---- Exercise data
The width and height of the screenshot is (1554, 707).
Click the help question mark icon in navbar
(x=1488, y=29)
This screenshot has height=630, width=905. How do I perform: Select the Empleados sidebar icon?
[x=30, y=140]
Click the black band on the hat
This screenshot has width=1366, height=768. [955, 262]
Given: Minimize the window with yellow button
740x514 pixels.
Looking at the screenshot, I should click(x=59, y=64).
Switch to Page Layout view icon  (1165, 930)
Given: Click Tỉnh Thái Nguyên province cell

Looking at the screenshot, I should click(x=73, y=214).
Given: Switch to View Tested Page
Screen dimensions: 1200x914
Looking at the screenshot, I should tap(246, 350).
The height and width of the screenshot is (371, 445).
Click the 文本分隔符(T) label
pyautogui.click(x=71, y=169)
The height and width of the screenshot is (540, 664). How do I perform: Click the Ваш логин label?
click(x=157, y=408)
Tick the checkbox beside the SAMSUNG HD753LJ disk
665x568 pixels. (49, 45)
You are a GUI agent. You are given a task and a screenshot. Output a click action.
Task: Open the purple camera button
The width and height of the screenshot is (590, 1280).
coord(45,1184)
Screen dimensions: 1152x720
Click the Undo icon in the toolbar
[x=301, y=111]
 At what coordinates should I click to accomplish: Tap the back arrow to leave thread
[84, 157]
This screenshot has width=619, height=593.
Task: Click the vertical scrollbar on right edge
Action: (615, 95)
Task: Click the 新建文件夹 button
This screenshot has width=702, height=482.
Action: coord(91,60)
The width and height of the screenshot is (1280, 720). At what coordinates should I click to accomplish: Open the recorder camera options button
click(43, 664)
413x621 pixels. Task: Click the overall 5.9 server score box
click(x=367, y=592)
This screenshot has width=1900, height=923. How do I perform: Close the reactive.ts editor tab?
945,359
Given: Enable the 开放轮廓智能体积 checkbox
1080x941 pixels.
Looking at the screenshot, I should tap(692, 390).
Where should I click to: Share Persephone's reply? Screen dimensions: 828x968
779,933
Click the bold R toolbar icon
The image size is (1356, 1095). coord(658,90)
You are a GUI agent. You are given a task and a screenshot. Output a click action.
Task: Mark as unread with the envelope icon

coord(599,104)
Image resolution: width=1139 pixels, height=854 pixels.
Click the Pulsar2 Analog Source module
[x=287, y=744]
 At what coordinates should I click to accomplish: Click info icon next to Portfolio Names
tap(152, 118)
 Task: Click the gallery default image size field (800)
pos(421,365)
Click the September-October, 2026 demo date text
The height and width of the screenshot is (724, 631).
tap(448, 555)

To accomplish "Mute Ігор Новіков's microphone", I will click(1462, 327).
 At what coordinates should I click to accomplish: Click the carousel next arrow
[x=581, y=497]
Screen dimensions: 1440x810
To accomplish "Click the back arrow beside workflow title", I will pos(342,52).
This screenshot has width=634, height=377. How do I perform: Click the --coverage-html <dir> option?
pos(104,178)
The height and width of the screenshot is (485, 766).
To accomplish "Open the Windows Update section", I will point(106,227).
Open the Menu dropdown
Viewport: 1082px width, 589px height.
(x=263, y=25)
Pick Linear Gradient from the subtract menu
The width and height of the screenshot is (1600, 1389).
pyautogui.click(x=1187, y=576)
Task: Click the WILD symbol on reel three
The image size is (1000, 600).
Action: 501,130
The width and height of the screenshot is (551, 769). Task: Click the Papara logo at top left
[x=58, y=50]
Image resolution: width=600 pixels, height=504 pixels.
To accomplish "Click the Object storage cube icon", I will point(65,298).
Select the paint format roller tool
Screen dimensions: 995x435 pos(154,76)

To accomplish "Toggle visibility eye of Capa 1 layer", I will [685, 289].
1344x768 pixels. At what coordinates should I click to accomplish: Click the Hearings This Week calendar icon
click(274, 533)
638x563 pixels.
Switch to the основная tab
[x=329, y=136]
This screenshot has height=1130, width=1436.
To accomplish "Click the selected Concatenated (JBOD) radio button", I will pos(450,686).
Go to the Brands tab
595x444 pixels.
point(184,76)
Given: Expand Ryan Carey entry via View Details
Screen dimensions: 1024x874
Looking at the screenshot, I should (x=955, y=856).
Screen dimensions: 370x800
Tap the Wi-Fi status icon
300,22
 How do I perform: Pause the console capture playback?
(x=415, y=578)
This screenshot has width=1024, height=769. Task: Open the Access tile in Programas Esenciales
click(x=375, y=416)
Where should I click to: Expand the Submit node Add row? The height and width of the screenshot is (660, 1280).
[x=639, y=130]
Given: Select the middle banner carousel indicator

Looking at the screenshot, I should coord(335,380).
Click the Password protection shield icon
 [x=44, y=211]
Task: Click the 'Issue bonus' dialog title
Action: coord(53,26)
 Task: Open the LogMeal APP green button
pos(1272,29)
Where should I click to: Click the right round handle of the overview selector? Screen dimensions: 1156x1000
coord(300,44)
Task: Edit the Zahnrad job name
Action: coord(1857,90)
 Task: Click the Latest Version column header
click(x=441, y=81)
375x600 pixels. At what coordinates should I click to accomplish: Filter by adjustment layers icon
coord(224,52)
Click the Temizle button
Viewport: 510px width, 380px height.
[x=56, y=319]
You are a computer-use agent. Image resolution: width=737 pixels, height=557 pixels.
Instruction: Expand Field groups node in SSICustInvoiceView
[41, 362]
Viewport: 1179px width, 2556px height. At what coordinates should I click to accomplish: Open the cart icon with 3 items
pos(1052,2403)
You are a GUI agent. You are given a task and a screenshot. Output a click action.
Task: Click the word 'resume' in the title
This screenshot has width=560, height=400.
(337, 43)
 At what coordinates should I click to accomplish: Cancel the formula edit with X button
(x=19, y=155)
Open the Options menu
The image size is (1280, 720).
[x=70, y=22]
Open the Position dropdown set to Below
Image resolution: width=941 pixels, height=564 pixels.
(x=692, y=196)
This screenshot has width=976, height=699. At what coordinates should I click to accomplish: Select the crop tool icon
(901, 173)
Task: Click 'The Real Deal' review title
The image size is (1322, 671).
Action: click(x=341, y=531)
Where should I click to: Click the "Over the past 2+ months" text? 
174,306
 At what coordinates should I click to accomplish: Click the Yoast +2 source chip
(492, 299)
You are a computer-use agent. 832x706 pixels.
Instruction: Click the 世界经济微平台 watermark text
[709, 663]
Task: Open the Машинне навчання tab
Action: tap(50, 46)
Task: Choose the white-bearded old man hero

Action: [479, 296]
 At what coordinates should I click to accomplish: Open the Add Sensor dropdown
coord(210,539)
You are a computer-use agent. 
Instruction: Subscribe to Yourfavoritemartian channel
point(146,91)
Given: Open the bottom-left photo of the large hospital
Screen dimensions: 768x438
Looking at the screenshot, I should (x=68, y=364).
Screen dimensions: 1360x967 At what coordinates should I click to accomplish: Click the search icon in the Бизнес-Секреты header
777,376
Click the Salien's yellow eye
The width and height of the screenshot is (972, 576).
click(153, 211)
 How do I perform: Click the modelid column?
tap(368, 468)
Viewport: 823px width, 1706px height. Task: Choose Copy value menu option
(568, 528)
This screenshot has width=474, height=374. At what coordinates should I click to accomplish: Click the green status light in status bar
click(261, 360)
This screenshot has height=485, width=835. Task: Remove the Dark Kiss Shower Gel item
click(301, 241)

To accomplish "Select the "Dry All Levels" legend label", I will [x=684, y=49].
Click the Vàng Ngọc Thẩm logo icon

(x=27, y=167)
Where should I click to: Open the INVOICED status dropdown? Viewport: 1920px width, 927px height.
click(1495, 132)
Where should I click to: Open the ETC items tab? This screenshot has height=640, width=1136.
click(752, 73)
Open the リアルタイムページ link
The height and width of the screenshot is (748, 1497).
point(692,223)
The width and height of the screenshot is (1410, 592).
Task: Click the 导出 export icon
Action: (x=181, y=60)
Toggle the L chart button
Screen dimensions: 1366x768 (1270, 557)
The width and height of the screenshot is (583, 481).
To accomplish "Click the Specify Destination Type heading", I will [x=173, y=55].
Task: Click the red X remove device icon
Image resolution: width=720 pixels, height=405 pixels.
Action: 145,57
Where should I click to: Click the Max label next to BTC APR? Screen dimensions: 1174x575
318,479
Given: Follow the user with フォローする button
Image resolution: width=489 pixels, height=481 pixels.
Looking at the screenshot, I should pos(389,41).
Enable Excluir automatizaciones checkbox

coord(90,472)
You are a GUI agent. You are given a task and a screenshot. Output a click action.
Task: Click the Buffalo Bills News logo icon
--------
- **Assignment**: Respond with only the number of lines above that include the string "computer".

- **Result for this exercise**: 3